What is required >> Copy out all lines bearing the word "resolution" from the listing below.

Source material >>
--- START ---

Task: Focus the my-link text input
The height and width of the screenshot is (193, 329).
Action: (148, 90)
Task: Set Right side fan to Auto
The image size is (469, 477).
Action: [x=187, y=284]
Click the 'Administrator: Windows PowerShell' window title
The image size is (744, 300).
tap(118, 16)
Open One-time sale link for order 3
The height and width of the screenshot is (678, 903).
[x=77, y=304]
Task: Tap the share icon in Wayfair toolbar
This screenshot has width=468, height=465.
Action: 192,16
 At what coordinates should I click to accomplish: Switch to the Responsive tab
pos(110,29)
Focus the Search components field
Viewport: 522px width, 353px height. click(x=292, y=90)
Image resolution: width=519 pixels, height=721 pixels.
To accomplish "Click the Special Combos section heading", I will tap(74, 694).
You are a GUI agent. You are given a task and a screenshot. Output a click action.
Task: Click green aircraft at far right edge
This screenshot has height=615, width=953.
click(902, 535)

--- END ---
--- START ---

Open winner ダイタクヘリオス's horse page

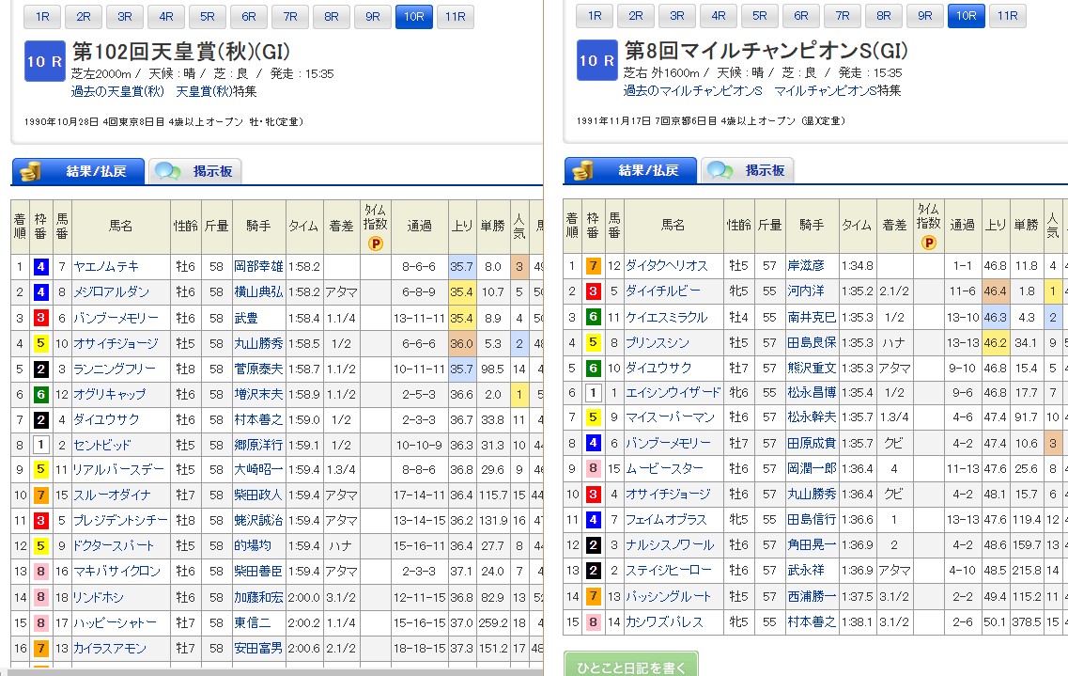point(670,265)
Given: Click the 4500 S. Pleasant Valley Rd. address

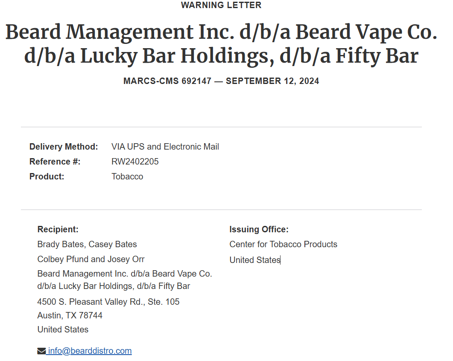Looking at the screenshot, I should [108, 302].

--- END ---
--- START ---

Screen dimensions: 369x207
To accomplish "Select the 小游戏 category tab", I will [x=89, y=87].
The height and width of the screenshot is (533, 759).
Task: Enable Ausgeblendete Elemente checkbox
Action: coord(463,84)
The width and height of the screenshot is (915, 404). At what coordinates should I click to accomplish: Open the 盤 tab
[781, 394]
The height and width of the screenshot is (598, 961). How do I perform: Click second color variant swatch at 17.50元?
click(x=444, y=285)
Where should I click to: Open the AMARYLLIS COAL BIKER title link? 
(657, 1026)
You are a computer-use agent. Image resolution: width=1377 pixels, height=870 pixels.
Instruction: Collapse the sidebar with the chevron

--- END ---

Worked solution >>
Image resolution: width=519 pixels, height=721 pixels.
You are a computer-use agent. Image resolution: width=1377 pixels, height=870 pixels.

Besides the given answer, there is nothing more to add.